*DOCUMENT SECTION*.
-----

Indexing text and generating
concordances
The syllable level coding
scheme used in the IITM Software lends itself to direct use with algorithms
used in indexing text. Indexing text is usually done by Hashing methods
with clash-avoidance.
Standard indexing algorithms
such as gnu dbm could be used to index the local language text created
by the Multilingual Editor or any appropriate application. The indexing
application breaks the text into words and eliminates those given in a
specific list. The sixteen bit codes in the word are converted into a three
byte ASCII representation before being indexed and the reverse process
is used to arrive at the original syllable based representation while retrieving
matches.
IITM has developed its own
indexing software which can index a set of files, create a concordance
map and a sorted list of words. The front end for this would be a program
that uses the IITM local language library to interact with the user.
Alternatively, the popular
Swish-E application used extensively for indexing on the web may be utilized
for indexing.
The Indexing software developed
at IITM works the following way.

-----

*STORED DATA*.
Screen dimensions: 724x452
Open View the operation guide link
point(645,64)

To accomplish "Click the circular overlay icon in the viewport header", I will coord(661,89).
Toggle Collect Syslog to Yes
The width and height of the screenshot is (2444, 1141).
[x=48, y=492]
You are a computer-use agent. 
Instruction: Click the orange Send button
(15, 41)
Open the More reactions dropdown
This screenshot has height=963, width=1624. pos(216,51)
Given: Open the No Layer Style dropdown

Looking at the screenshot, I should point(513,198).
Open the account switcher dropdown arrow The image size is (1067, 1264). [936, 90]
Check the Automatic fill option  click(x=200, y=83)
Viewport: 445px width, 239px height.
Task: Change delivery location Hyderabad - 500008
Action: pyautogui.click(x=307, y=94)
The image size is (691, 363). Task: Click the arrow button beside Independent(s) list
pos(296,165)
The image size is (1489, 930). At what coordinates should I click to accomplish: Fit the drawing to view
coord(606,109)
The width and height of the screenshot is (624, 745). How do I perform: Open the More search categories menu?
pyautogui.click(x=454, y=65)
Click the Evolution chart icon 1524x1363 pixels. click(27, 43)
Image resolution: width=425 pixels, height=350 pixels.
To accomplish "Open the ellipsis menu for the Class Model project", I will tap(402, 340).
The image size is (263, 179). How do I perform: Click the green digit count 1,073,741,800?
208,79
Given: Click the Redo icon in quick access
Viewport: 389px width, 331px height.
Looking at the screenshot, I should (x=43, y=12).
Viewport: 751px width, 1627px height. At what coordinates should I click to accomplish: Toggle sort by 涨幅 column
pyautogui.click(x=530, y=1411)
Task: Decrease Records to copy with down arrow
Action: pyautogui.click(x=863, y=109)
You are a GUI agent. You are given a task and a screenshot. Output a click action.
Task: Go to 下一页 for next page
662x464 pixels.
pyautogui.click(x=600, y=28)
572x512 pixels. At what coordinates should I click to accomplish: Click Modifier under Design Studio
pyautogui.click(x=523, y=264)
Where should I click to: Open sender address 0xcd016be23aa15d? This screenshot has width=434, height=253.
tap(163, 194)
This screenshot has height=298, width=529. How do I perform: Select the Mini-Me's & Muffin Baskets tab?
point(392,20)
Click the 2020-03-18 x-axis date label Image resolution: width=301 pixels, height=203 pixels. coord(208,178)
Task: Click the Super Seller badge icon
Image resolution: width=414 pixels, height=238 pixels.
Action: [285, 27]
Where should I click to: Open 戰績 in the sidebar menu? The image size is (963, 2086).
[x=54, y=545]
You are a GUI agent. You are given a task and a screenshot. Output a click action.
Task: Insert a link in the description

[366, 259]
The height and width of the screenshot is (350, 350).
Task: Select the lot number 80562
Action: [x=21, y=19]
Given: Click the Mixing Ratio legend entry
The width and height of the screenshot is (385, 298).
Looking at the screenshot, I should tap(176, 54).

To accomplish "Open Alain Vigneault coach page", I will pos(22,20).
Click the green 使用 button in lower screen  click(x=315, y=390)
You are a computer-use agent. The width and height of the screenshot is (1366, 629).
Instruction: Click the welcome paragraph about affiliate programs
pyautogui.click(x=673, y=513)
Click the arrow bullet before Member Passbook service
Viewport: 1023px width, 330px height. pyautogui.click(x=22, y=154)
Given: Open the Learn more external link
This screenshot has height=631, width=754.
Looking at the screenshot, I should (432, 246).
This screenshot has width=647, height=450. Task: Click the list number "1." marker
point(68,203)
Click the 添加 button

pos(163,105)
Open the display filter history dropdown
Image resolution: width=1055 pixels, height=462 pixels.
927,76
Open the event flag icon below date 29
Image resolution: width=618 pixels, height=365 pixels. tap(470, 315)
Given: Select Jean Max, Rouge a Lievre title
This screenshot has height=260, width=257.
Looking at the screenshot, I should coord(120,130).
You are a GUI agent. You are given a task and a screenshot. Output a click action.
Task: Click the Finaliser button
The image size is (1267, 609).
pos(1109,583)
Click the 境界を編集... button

-----

*TASKS FOR THIS EXERCISE*.
1/ Answer from the passage on indexing text and generating concordances:
(a) Into what representation are the sixteen bit codes in a word converted before being indexed?
(b) Besides indexing a set of files, what two things can the indexing software developed by IITM create?
(c) Which application, used extensively for indexing on the web, is named as an alternative for indexing?
2/ Resume the passage on indexing text and generating concordances, starting after its final sentence.
This material is not needed for what comes next.

*RESPONSES PER TASK*.
1/
(a) A three byte ASCII representation.
(b) A concordance map and a sorted list of words.
(c) Swish-E.

2/
Create the required local
language files and organize them into a meaningful directory structure.
The IITM Multilingual Editor could be used for this purpose or conversion
utilities could be used to convert Indian language text in other formats
into the .llf form.
Create a list containing
the pathname to each file. This can be obtained from a recursive listing
of the directory and retaining only the Path names.
Run the indexing program
by specifying the list on the command line.
Run the utility program to
generate concordance information for each word.
Additionally, run other utilities
to generate word lists and sort them.
The search applications hosted
at this site (Bhagavadgita and Tirukkural) have been generated using the
above steps.